There is more to February than the highly lucrative date of the 14th. We’ve had snow, the coldest weather of the year and the warmest weather of the year so far. How about that? If that isn’t enough bang for your buck and snowmen really don’t do it for you, how about the emotional roller-coaster that February can inspire in us all. Some of us have loved and lost; done the whole thing, beginning, middle and end, all in the last two weeks. Take it from me; I see it all from up here!

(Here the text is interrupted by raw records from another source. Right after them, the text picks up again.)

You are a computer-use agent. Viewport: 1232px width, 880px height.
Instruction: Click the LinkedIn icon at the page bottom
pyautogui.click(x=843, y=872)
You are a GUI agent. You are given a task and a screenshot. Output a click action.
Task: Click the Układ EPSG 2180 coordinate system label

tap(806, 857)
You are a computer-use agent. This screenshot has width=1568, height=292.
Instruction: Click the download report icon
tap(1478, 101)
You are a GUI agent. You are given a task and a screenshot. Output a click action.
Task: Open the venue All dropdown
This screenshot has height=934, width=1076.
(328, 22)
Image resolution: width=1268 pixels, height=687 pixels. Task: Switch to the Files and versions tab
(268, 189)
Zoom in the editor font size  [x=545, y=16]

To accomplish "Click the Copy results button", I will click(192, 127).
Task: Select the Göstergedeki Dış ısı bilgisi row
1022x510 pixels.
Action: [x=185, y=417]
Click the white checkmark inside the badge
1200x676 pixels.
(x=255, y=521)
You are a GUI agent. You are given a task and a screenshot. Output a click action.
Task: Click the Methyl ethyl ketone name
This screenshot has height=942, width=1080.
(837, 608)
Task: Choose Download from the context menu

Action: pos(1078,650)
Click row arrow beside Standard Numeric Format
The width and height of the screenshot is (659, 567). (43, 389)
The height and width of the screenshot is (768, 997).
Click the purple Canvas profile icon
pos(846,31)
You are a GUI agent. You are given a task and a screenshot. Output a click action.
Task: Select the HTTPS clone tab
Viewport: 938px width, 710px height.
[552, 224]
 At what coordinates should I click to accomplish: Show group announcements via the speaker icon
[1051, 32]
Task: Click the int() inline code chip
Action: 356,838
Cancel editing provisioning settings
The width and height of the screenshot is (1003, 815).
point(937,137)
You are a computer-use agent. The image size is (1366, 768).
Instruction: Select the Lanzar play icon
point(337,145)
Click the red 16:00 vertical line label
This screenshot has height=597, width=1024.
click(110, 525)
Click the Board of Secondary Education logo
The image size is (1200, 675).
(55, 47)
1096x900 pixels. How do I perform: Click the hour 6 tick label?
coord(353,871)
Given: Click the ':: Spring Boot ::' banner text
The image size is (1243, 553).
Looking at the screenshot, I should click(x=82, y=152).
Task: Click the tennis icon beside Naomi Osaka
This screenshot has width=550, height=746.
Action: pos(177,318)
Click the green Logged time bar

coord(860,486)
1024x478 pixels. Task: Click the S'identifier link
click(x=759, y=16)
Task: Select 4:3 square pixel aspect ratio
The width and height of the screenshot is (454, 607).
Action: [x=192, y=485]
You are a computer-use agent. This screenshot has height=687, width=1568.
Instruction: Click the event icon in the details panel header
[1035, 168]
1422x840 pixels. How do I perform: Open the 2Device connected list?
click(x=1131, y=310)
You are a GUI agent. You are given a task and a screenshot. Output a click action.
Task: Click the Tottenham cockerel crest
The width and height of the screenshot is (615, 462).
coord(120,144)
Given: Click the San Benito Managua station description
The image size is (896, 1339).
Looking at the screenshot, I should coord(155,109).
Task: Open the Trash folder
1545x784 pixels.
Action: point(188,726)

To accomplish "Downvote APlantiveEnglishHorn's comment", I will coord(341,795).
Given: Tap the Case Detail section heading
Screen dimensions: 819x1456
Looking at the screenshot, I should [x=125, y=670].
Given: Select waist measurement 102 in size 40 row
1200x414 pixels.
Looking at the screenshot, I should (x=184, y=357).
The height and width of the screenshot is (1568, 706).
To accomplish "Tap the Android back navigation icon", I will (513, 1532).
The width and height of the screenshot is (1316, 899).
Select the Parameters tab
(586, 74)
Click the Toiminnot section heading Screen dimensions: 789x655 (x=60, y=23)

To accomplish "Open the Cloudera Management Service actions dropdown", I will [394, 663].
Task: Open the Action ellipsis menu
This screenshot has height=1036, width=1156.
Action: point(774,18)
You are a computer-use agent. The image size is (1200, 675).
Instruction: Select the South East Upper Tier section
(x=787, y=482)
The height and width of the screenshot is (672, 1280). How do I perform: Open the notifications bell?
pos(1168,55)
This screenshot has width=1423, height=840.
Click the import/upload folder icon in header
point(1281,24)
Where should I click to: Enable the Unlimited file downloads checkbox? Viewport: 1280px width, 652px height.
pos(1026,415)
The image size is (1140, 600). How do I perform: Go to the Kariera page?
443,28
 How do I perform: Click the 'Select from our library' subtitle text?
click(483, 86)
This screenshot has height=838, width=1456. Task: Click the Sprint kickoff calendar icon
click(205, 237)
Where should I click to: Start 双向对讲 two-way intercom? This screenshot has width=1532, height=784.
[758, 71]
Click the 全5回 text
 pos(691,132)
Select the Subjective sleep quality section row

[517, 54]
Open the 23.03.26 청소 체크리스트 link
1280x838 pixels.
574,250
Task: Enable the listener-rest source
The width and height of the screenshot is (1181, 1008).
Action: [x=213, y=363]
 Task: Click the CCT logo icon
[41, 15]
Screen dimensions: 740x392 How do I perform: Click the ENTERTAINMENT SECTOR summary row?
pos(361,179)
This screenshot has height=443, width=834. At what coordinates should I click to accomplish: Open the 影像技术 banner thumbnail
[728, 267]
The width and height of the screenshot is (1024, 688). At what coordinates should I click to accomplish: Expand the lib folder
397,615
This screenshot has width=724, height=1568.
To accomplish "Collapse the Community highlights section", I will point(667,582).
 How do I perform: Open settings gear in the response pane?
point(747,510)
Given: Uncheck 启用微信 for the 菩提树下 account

I saw the male jogger who shouted in the face of a woman who was paying more attention to her phone than on the cobbled street of Narrow Quay. It was early in the AM, and although it was true that her phone was keeping her from watching his advance, the fact is that there was no one else around. Mr. Jogger had a great deal of time to alter his course as he drew nearer. He would not even have had to alter much at all, to pass completely safely. What he did instead was use the entirely open space to zero advantage, but pass the woman at close quarters and bellow profanities at her.

I am probably underestimating just what a crimp this can put on a persons’ day. It must have deeply upset his sensibilities to warrant such a response. I’m sure I do not fully appreciate the aftershock of an experience like that. Poor Mr. Jogger might have had to seek counselling!

One thing I reckon I can assume is that the offending woman is not the first person to be found guilty of getting distracted by her phone whilst walking. I don’t know a lot about what’s wrong with this modern world, but I’m sure there are worse things than this. This is, I think an example of something I am hearing more and more about. It’s called: ‘first world problems’. Try having your head hacked off and hung from a bowsprit! Tell me you have problems!  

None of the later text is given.